One should note that these high correlations are localized only in areas of high curvature, and do not exist along the entire wellbore. The other wells, excluding well 1, exhibited similar behavior of areas with high fracture density and high curvature, and also had high correlation with one or more trends of azimuthal intensity.

In the compressional clay experiments of our prior article (Search and Discovery Article #41147) we found that a critical magnitude of the curvature is needed to generate tensile fractures – and below this critical curvature there was no correlation between curvature and fractures. We think that a similar situation occurs in the horizontal wells: areas of high correlation between azimuthal intensities and fracture density also show that most-positive curvature values highly correlate with fracture densities.

To identify the critical curvature magnitude in the present 3-D seismic area, we took the areas of high correlation between azimuthal intensity and fracture density in the wells and computed the curvature ranges for each high correlation interval. We then link them to the fracture density range (Table 2).

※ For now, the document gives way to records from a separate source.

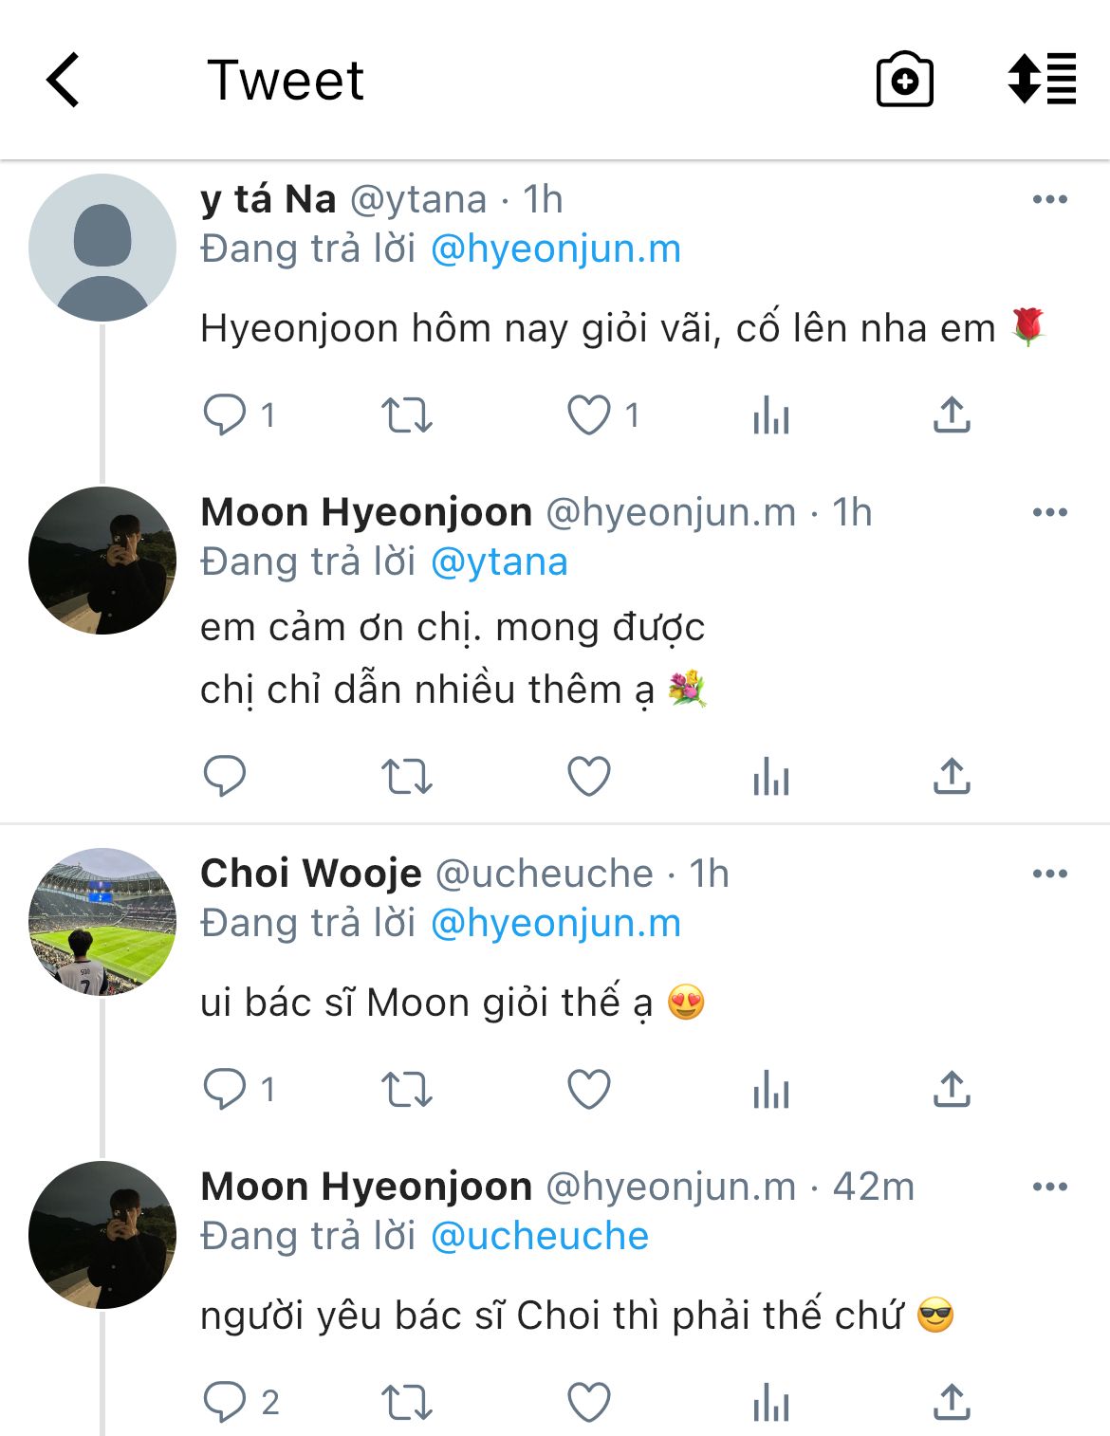
Task: View analytics of Choi Wooje's tweet
Action: pyautogui.click(x=770, y=1089)
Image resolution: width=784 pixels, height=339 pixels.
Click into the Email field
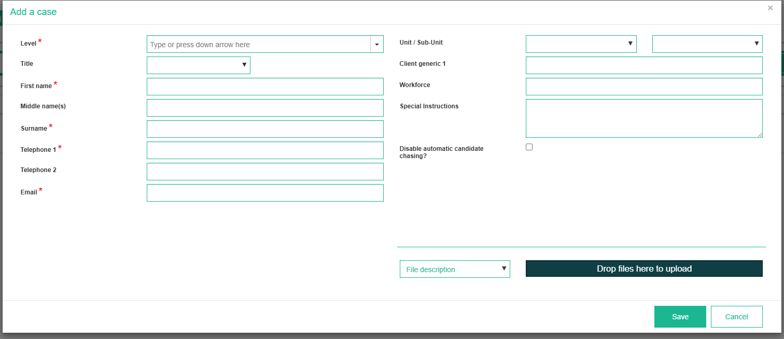coord(265,193)
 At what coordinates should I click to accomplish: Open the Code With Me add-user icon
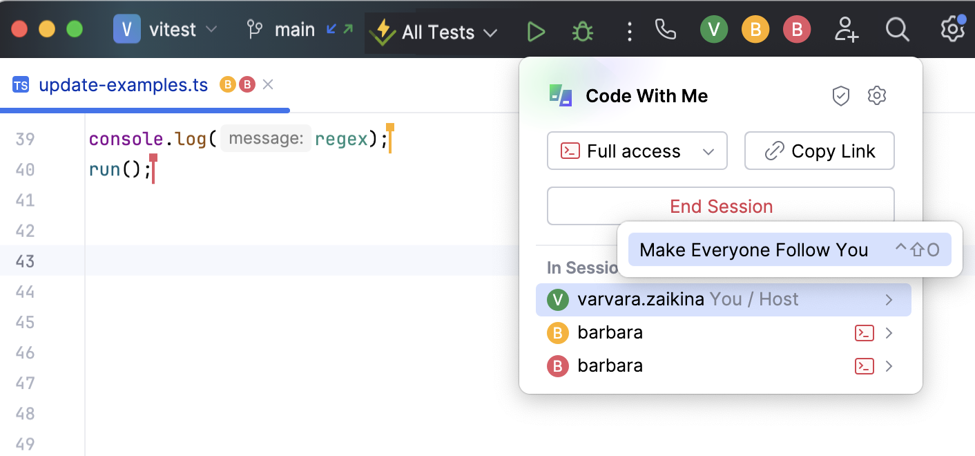pyautogui.click(x=846, y=30)
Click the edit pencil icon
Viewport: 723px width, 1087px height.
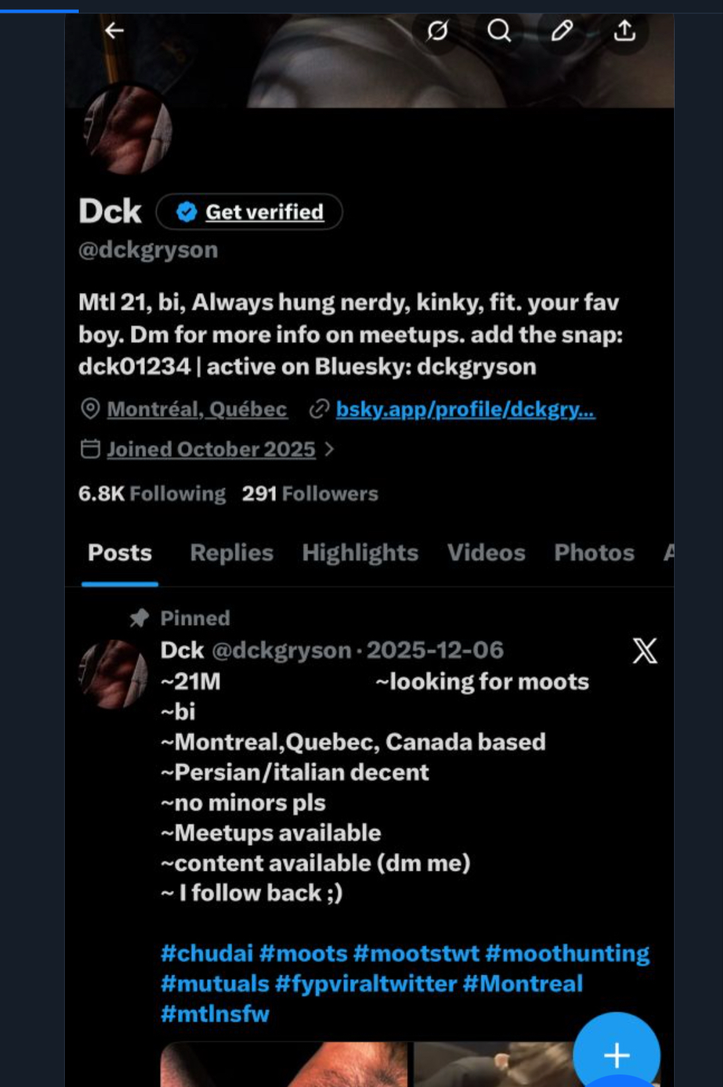pos(562,30)
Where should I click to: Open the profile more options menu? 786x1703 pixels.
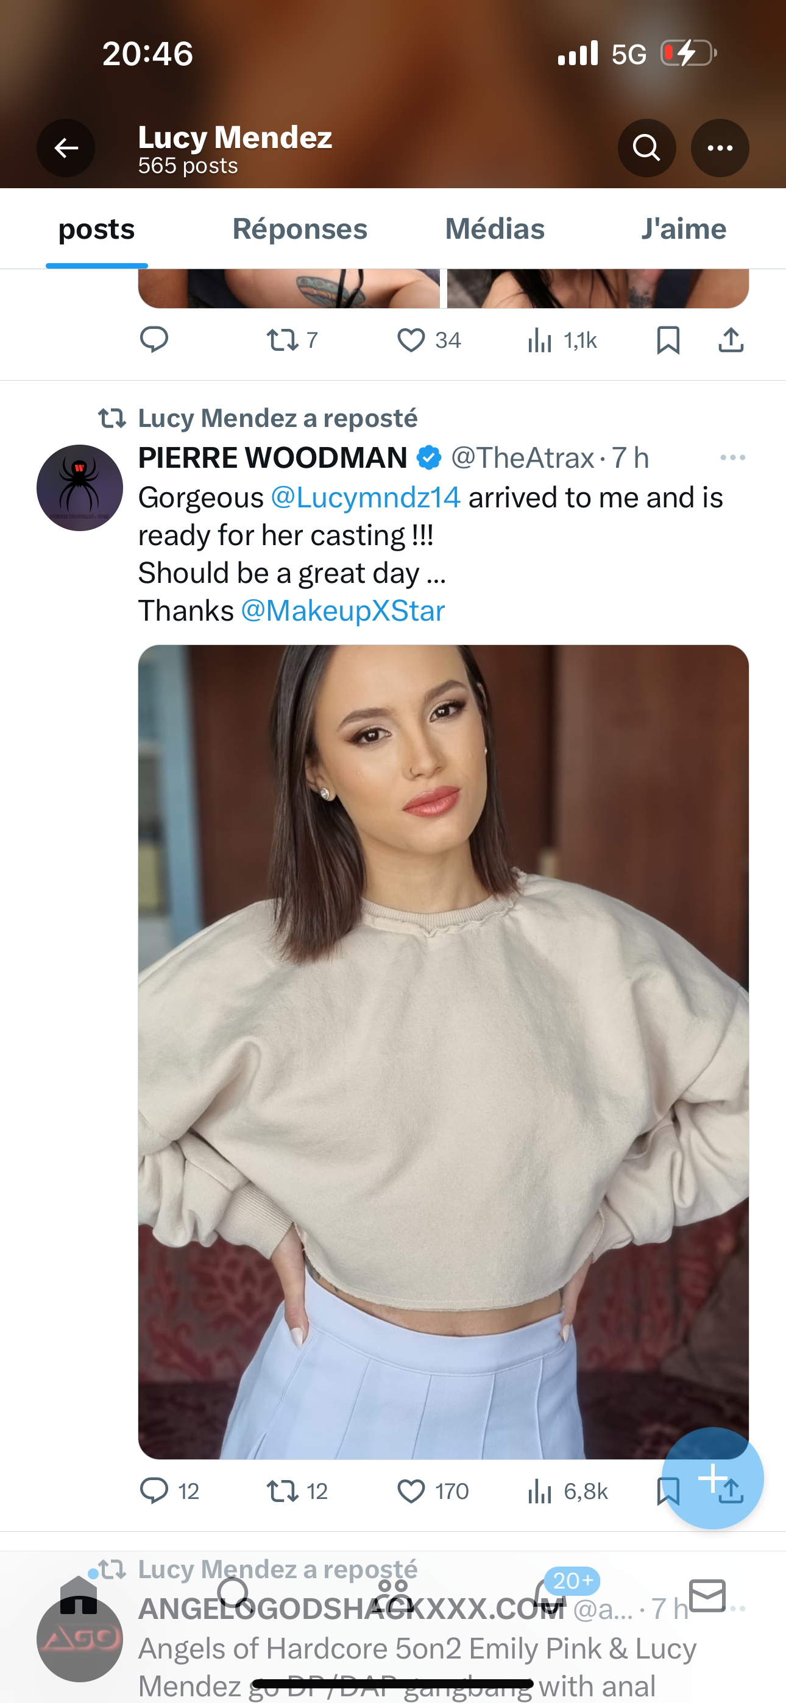click(720, 148)
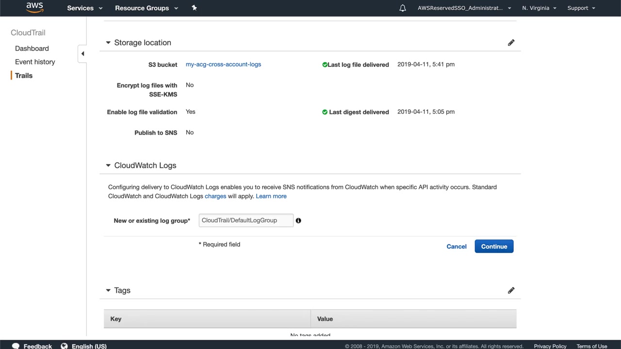621x349 pixels.
Task: Collapse the left navigation sidebar arrow
Action: (82, 54)
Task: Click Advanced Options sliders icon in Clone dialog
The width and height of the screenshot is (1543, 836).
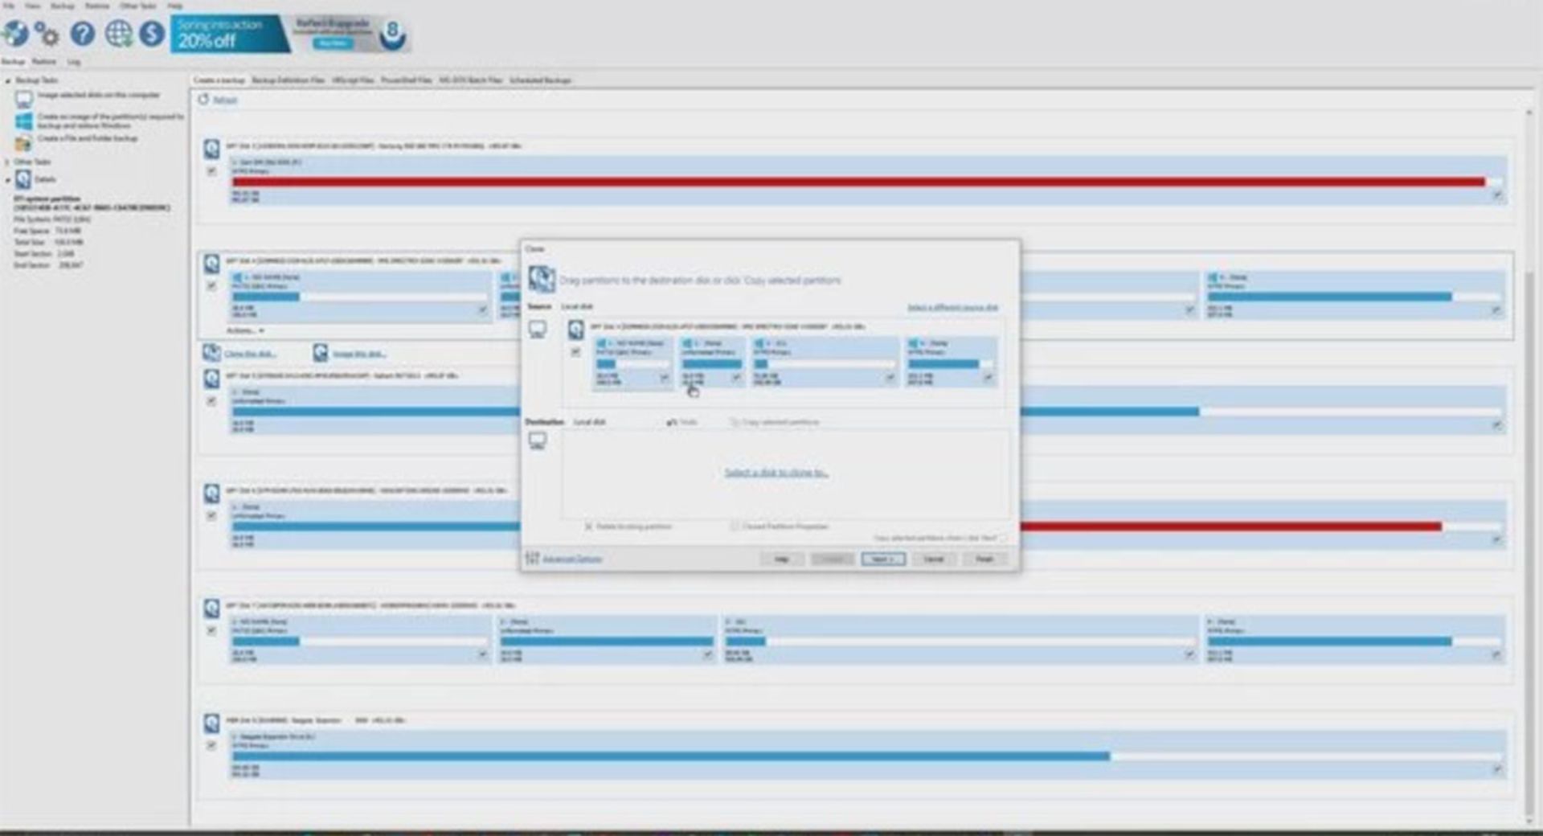Action: pyautogui.click(x=532, y=558)
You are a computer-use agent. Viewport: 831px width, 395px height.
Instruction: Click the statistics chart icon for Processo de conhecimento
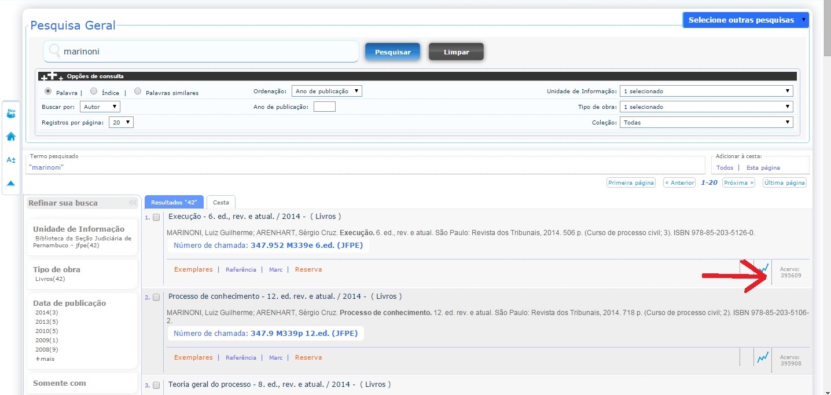pyautogui.click(x=763, y=357)
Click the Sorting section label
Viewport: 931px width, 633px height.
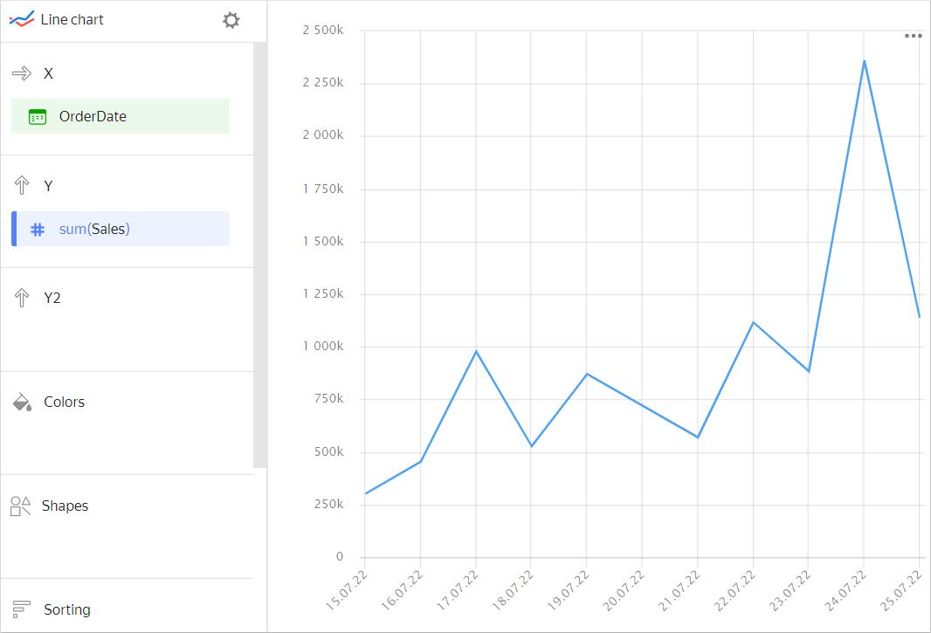pos(67,609)
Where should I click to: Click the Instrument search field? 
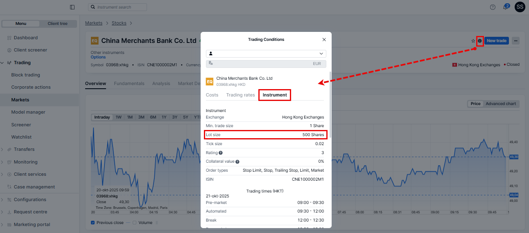click(x=118, y=7)
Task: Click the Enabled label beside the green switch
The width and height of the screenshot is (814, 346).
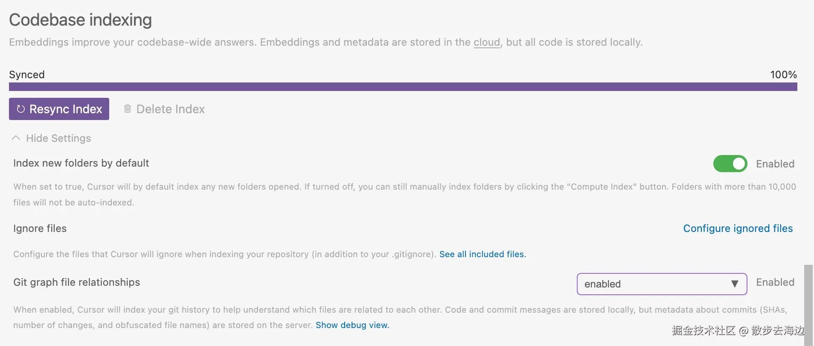Action: coord(775,164)
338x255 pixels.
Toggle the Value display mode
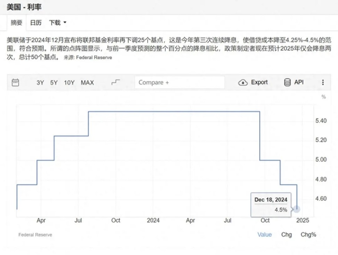tap(264, 234)
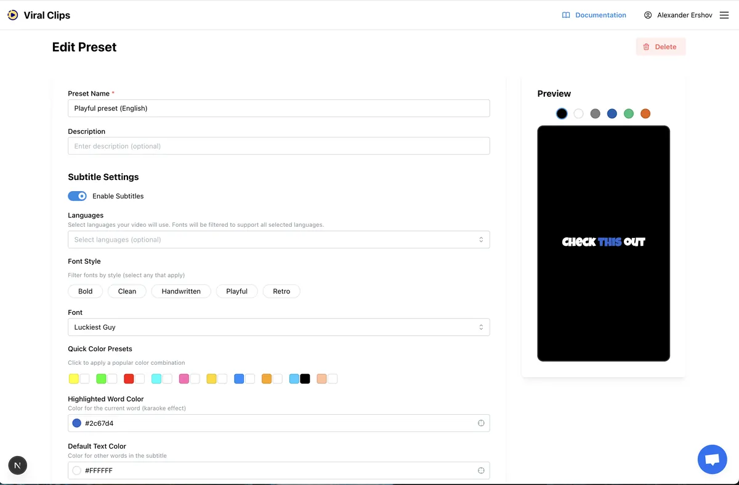Image resolution: width=739 pixels, height=485 pixels.
Task: Click the trash icon inside the Delete button
Action: 646,46
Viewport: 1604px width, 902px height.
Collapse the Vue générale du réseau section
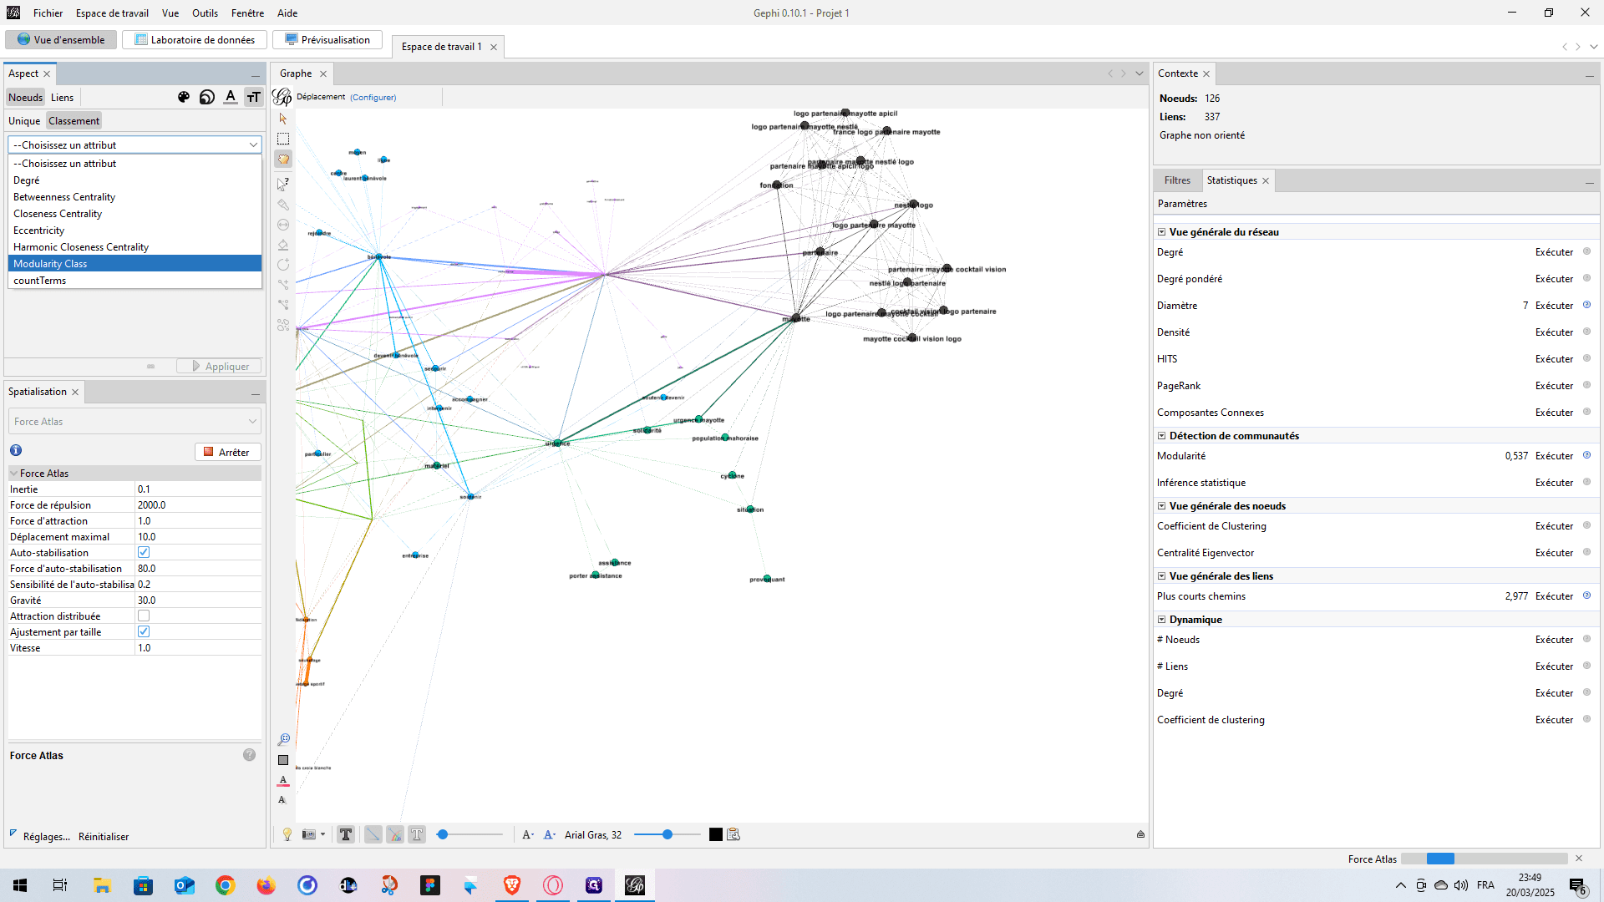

It appears that the critical magnitude of curvature in the study area is between 8.71x10-3 mi-1 and 2.58x10-2 mi-1 as these ranges of curvature correspond to fracture densities > 0.5 (fracture/feet), suggesting that curvature induced most of these fractures. Outside this curvature range the fracture densities are too low to be clearly correlated to the curvature. We thus propose that the azimuthal intensity method can help to identify locations where curvature strike orientations in the subsurface appear to be locally related to fracture density.

Conclusion

Our main conclusions are:

  • Curvature calculations in clay models and the subsurface appear to follow similar patterns. In clay models, a critical value of curvature is needed to initiate fractures. Fracture density rapidly increases with increasing strain until the saturation point is reached and few new fractures are generated. Indications for similar behavior were observed in our subsurface analysis of image-logs and seismic data.
  • Azimuthal-intensity by strike orientation is an effective filter to compare curvature orientation to fracture orientation. In our study, correlations between curvature azimuthal intensity and fracture density indicated areas where curvature and fracture density are also highly correlated.
  • The curvature attribute can serve as a better proxy for fracture intensity when compared with horizontal image logs. However, strain is only one component in fracture generation, with thickness and lithology (estimated by vertical logs, two-way travel time thickness, and seismic impedance inversion) also playing important roles.
  • Acknowledgements

    Thanks to Pathfinder Exploration for providing the data used in this project, and to Schlumberger for providing software for this research at the University of Oklahoma.